O post Lizzo diz que os algoritmos deixaram a indústria da música “In Shambles”, matou o “Song of the Summer” apareceu primeiro Conseqüência.
No início deste verão, Lizzo revelou uma mixtape divertida o suficiente intitulada Meu rosto dói de sorrir. Agora, a cantora de ator não está exatamente sorrindo como ela levado para Tiktok por um discurso retórico contra o estado atual da indústria da música.
No clipe de 3,5 minutos, o vencedor do prêmio múltiplo começa dizendo que a indústria está em “Shambles completos agora”. A Lizzo continua explicando que, depois de anos trabalhando sob um “modelo algorítmico”, a indústria perdeu o controle até certo ponto. Como tal, “ninguém mais pode servir as massas” e isso inevitavelmente significa algo como a canção muito cobiçada do verão (onde grupos díspares podem se unir em torno de um artista em uma vitrine de verdadeiro significado cultural) não é mais possível.

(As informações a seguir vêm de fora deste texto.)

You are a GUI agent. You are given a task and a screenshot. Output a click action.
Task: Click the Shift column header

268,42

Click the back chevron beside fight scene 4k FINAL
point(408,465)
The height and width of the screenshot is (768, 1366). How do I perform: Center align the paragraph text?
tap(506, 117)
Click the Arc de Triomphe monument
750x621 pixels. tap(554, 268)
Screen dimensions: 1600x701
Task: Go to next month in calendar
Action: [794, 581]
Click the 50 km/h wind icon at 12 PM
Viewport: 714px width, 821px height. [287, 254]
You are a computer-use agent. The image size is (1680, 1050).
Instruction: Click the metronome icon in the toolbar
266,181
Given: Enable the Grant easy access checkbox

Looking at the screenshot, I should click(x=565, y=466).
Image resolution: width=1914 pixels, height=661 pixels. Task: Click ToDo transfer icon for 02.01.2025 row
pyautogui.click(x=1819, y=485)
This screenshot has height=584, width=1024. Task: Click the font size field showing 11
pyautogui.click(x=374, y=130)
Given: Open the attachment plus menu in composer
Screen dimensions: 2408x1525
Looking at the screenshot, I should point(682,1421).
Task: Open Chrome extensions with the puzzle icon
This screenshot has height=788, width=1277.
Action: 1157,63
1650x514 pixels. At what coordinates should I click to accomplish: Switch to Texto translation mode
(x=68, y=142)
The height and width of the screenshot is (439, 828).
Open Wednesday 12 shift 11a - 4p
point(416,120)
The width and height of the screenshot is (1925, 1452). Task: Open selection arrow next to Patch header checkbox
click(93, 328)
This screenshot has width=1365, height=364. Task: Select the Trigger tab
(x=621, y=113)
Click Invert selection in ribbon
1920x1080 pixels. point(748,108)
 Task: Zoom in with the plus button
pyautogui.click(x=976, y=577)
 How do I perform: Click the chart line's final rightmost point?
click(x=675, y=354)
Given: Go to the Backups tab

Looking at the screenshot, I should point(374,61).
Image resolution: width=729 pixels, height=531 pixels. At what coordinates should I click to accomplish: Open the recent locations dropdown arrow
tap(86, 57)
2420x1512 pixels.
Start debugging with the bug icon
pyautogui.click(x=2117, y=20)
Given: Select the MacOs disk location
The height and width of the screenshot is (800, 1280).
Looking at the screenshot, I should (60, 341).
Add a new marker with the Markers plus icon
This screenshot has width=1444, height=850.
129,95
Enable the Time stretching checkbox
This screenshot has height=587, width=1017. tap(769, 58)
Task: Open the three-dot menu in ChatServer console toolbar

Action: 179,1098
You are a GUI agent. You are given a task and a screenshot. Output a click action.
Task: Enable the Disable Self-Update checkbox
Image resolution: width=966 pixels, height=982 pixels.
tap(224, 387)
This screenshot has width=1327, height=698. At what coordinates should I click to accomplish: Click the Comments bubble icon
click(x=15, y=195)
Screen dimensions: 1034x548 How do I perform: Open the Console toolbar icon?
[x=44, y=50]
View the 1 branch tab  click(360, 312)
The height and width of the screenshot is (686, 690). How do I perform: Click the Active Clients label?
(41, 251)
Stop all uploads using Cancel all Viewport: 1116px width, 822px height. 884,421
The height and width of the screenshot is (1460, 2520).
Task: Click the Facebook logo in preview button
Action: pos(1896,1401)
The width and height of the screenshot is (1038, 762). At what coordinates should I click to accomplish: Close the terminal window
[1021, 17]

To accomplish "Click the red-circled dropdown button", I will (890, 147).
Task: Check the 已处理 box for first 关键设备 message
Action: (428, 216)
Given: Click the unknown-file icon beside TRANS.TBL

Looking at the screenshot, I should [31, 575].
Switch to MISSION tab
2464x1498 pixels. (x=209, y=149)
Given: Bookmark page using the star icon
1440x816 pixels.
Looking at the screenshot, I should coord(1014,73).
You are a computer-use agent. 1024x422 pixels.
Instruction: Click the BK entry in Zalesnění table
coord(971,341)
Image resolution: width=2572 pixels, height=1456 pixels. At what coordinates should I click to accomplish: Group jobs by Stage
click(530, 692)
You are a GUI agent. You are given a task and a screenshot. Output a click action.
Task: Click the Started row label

Há algo nesse argumento, é claro. Em um recente Conectado peça intitulada “A música do verão está morta,” O escritor Jason Parham argumenta que o cenário da mídia se fragmentou depois que “streamers de música substituíram as estações de rádio, [and] Tiktok matou o videoclipe. ” Ele continua descrevendo várias razões pelas quais 2025 foi um “verão imprevisível para a música”. Isso inclui preferências musicais cada vez mais ecléticas em plataformas de streaming como o Spotify;
Por sua parte, Lizzo diz que a quebra do algoritmo e a perda de autoria/controle criativas alteraram a maneira pela qual os artistas administram suas carreiras. Enquanto os músicos estavam anteriormente “atendendo músicas para certos canais e estações de rádio”, um “espaço na Internet” cada vez mais congestionado significava que não há “canal claro para as pessoas lançarem suas músicas e sirvam as massas”. Ela aponta para uma plataforma como Tiktok, onde mesmo com uma contagem de seguidores muito além de 26 milhões, a própria Lizzo luta para obter seus vídeos/conteúdo nas telas das pessoas.
Então, qual é a solução? Lizzo diz que mais artistas importantes “precisam servir ao seu povo”, o que significa iniciar páginas de fãs particulares, onde você pode “ter um diálogo com pessoas que realmente dão a mínima …” Além de interações com seu próprio exército “pequeno, mas poderoso” de “lizes”, Lizzo eleva Taylor Swiftcujos próprios Swifties estão “trancados a foda”. E, até certo ponto, os fãs de Swift são um caminho para a frente e um sinal dos tempos para a indústria da música. Porque tão problemático quanto Alguns de seus comportamentos coletivos podem sernão se pode negar o peso cultural mantido por esta Legião dos Fãs. (Veja o poder semi-dendulado de Swifties para Kamala e como o fandom ajudou a empurrar “The Eras Tour” em direção a um Recorde de US $ 2 bilhões em vendas.)
Mas talvez a mensagem mais edificante de Lizzo seja especificamente para os jovens artistas. Ela diz que esse momento significa “você tem uma vantagem sobre os principais artistas”, pois artistas independentes podem se conectar com pessoas a uma “taxa muito mais rápida”. Lizzo continua dizendo que, se fosse uma jovem artista em 2025, ela evitaria “a rota da velha escola [of getting] assinado ”e, em vez disso, grave música ampla/outro conteúdo e estreie on -line imediatamente. E é difícil argumentar esse ponto, em um recente vídeo com Afogado em somA cantora e compositora britânica Mary Spender chamou 2025 do ano para artistas independentes, observando que sua abordagem “pequena, não viral” a ajudou a construir uma base de fãs de fãs pagos e extremamente solidários que possibilitam suas aspirações de carreira.
Seja seus fãs, grande estrela da música ou indie, o vídeo de Lizzo certamente vale o seu tempo. Porque, além dos outros pontos decididamente salientes, ela termina o vídeo com uma jóia adequada: “Foi um ano incrível para a música; ela simplesmente não está no seu algoritmo”. Ou seja, ótimos lançamentos de música e consumo subsequente significam ir além dos modelos e outras abordagens que recebemos e fazendo um pouco de escavação. Quando isso acontece, os campos de jogo da indústria são nivelados, mais artistas têm novas oportunidades e nos envolvemos com a música como pessoas e não meros receptáculos para algoritmos.
Mas, não, Lizzo, eu ainda não acho “Whimiee” de Plutão é bastante música do verão.